Ontem conversava com meu amigo, o compositor Eduardo Gudin. Ele estava impressionado – e desgostoso – com a cobertura de fim de mundo da mídia. 

Consiste em definir antecipadamente o diagnóstico e, depois, buscar, no universo multifacetado da política, apenas as peças que ajudem a confirmá-lo.

Tentava encontrar uma explicação, assim como muitos críticos da mídia. Interesses econômicos? Estratégia do dono do jornal? A realidade é um pouco mais complexa.

Às vezes há um excesso de simplificação sobre a maneira como se formam as ondas na mídia, devido à extrema instrumentalização do jornalismo no período do jornalismo de esgoto. 

Mas há muitos fatores em jogo, um dos quais são as ondas, as modas às quais se apegam jornalistas, dentro da competição com outros colegas.

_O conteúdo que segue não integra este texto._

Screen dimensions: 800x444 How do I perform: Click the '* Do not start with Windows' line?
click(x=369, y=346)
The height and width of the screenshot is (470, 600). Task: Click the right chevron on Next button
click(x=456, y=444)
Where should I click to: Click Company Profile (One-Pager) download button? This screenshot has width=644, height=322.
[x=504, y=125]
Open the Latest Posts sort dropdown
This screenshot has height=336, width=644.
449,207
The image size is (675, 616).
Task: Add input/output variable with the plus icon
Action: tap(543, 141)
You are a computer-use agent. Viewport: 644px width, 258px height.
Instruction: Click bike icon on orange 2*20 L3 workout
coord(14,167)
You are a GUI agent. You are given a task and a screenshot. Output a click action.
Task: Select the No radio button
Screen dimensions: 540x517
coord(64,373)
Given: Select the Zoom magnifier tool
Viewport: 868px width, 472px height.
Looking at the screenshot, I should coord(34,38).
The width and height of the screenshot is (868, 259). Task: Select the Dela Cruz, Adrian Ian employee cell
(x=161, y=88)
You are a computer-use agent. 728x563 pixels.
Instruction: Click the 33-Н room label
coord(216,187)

Peça 2 – a feijoada jornalística

Em tempos normais, o jornalismo é uma feijoada. Estimula-se uma competição entre colunistas e repórteres, na qual o juiz é o leitor. A equipe produz paio, língua, costela e cabe à direção – o “Aquário” – definir o sabor da feijoada. Às vezes a mistura é mais ampla, às vezes mais restrita. Mas a lógica é a da feijoada, com a restrição de não poder contrariar o paladar da casa. 

Dentro dessa lógica, o jornalista serve a dois senhores: a linha política da casa (a mais decisiva) e o leitor. Quanto mais espaço conseguir junto ao leitor, mas conseguirá impor seu caráter jornalístico à casa.

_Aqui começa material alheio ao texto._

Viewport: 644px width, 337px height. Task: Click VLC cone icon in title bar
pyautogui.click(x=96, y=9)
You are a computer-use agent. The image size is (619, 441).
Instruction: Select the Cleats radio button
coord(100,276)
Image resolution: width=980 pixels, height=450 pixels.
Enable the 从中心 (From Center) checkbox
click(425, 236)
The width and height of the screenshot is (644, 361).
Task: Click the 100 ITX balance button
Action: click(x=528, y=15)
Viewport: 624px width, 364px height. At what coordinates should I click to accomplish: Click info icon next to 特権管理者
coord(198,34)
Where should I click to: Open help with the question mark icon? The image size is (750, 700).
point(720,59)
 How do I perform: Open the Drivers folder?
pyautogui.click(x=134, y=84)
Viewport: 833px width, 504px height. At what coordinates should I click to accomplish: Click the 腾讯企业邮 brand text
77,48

Há dois níveis de estilo jornalístico: os que tentam contextualizar e entender os fatos; e os caça-likes – que existiam antes mesmo das redes sociais.

Nesse modelo feijoada, os anos 90 consagraram o estilo caça likes do jornalista-populista, com colunistas comportando-se como políticos atrás da aprovação popular. Se o leitor estava indignado com determinado tema, em vez de esclarecer, o colunista se solidarizava com a indignação. Foi e era dos colunistas-indignados. Mas havia espaço para o contraponto.

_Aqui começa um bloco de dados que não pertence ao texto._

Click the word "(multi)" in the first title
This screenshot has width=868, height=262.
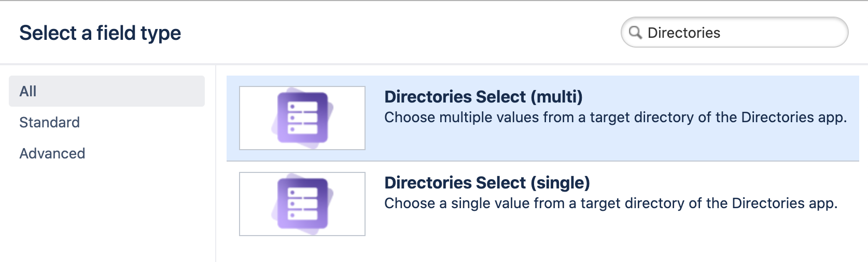click(556, 97)
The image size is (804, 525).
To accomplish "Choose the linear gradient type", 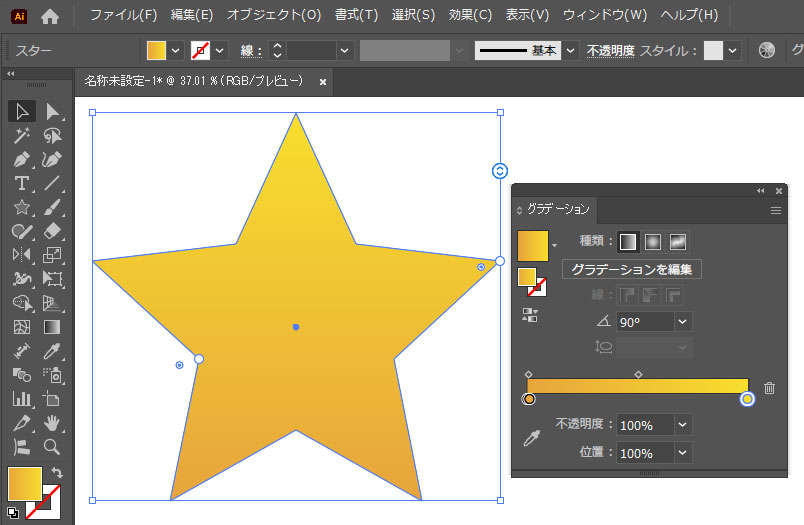I will tap(627, 241).
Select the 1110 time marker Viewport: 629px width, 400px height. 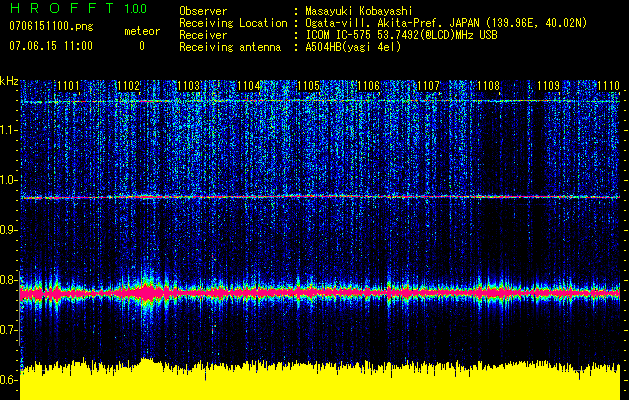click(608, 87)
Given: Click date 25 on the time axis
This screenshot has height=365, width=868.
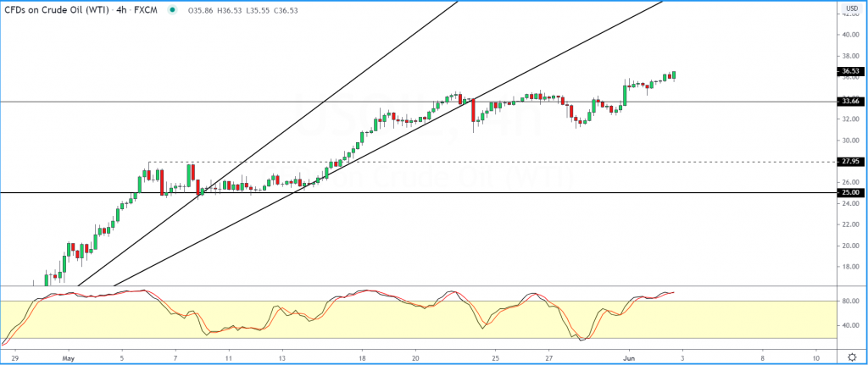Looking at the screenshot, I should tap(496, 357).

Depois, abriu-se um longo e tenebroso calvário para o jornalismo, o período de ódio pré-mensalão e pós-Lava Jato, que começa em 2005 e se estende até alguns anos após o impeachment. Abriu-se mercado para o jornalismo de ódio e para a manipulação escancarada de escândalos

Quase todos aderiram, de jornalistas menos talentosos à nata do jornalismo escrito, inclusive atuais recém-convertidos à democracia, muito atuantes hoje em dia, praticantes de um malabarismo conhecido como movimento Agnaldo Timóteo. Cronistas-ternura, como Nelson Motta, aderiram à violência; cronistas inteligentes, como Arnaldo Jabor, aderiram à truculência primária; jornalistas com história tornaram-se dedo-duros; jornalistas com caráter se retraíram.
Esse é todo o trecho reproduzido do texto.